In New Zealand, it’s much the same story. Kiwi prices reached a peak of approximately NZ$ 7.66 a kilogram of milk solids (KgMS) in 2007-2008. By the start of 2009, milk prices had been eroded to NZ$ 4.60 a KgMS (projected price) with an opening payment of NZ$ 2.90 a KgMS with step-ups paid later in the season depending on world prices.
Milk price turmoil has embroiled the USA like never before according to Ohio-based breeders Walter and Regina Berg, Be-Ware Holsteins, Belville. “We were previously receiving $20 a cwt and this year we’re down to $10. We’re a family farm milking 100 cows and the milk price is unsustainable,” says Mr Berg.
Prices plunged even further in California with producers receiving $9 a cwt and the state’s historic lows are estimated to be $6 a cwt below the cost of production.

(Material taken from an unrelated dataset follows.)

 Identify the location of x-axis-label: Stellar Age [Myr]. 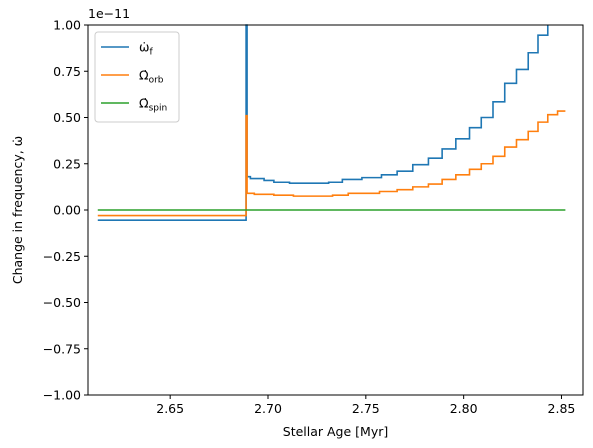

A recent survey conducted by Pennsylvania Dairy Farmers demonstrates the level of discontent amongst 500 responders. Not surprisingly, 98% of dairy farmers confirmed they were unable to make a profit at the current milk price.
The USA national average milk price has fallen to $11.30 a cwt, down from $19.30 in July 2008, and various official costing surveys estimate farmers require a minimum of $18 a cwt in order to maintain profitability. As milk prices plummeted, farmers decided enough was enough, and have since left the industry in droves.
In mid-October, President Obama signed legislation in order to provide $350m in emergency assistance to hard-pressed USA dairy farmers. The measure provides $290m for direct support to farmers and another $60m will be used to purchase cheese and other dairy products for food banks and nutrition programmes. Critics have stated time will tell whether Obama’s measures will be enough to reverse the economic slide.
Meantime, in Canada payments remain buoyant, by comparison to global prices, owing to a rigorous quota management system that effectively affords farmers protection from fluctuations in prices and milk supply. Canadian pricing systems take into consideration increases in feed and costs as well as offering farmers long term financial security.
Louis Patenaude of Ferme Gillette received 75 Canadian cents a litre for milk produced in September and is currently shipping 16,000 litres a day from his 450 Holstein herd at Embrun, Ontario.
“Prices have remained stable and we’ve average about 75 cents a litre over the past year. In February, we were receiving 80 cents a litre and we were paid 70 cents throughout the summer months,” he says.